Présentez-vous aux lecteurs
je ne suis pas blonde et j’ai pas les yeux bleus, j’ai rien d’une bombe qui explose vos feux. Je suis la femme qui mange celle qui dérange, je suis la femme qui joue …
Je ne suis pas blonde non plus… , et c’est pas plus mal. Et je suis discret …
Qui compose ?...comment cela se déroule au sein du duo ?
Nous avions envie de travailler autrement, Jérôme m’envoie ses musiques, il m’étonne toujours par sa créativité ; c’est un génie dans sa lampe qui excelle si on lui laisse la liberté d’ouvrir ses ailes…. Et si celles-ci m’inspirent elles feront naître un texte, … une mélodie … Occasionnellement, c’est l’inverse, un texte inspire des sons et un univers à Jérôme, et là il me sort tip top ce que j’attendais …
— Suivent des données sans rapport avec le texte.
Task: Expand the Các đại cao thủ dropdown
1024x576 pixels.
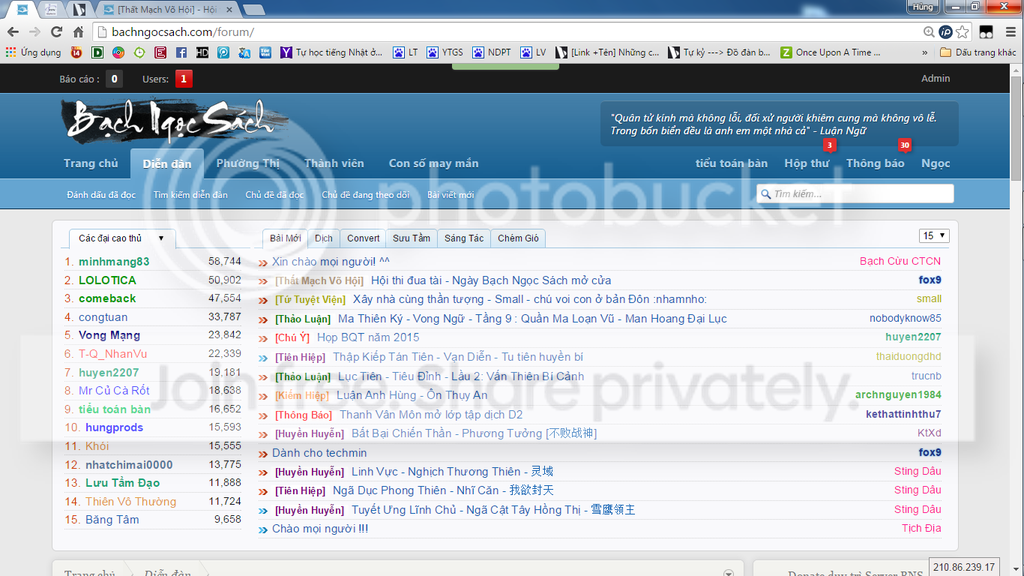Action: (122, 239)
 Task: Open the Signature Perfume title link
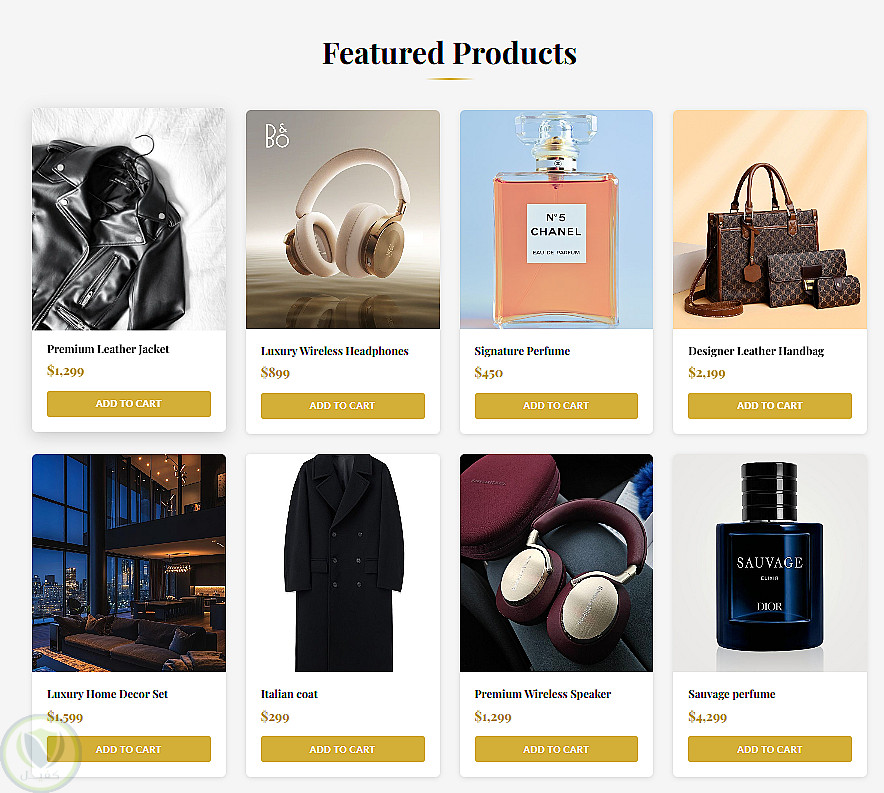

Qui écrit les textes ?..de quoi parlent- ils ?..l’inspiration vient comment ?
sur le lit je fixe, mes idées libres et je mixe, mes complexes éclairés clairsemé de son zeste … Loin de moi de faire de la poésie, je préfère les sonorités, le frottement de consonnes entremêlées de voyelles qui viennent caresser, en douceur ou force, les oreilles.
Je déclare non coupable sauf pour ce qui est de plus improbable ; je laisse l’entière liberté des textes. Je découvre en enregistrant mais jamais eu de mauvaise surprise, je ne comprends pas…
Quels sont vos goûts musicaux personnels et vos influences ?
bercée par les opéras et les compositeurs francophones, des compositeurs comme Baschung, Gainsbourg, Brassens, « m », Zazie, Chamfort, …. me parlent. Tout en étant fasciné et subjuguée par le monde extra-sensolucide de Nina Hagen qui reste pour moi ‘l’ovni’ de la scène tel qu’on en a plus aujourd’hui, j’aime aussi björk pour d’autres raisons … Actuellement je suis friande de découvertes dans tous les styles tant que cela me parle et me touche d’une quelconque façon que ce soit par un univers atypique, des sons étonnant ou une simplicité extravagante.
Beaucoup trop pour les citer, plus facile de dire ce que je n’apprécie pas mais pas envie de me faire d’ennemi. Il y a du bon dans presque tout, suffit de l’extraire. Le problème, c’est la redondance. J’aime le changement, je suis tordu mais c’est moi. En voiture, je mets le lecteur en aléatoire, souvent, je zappe quand j’ai compris…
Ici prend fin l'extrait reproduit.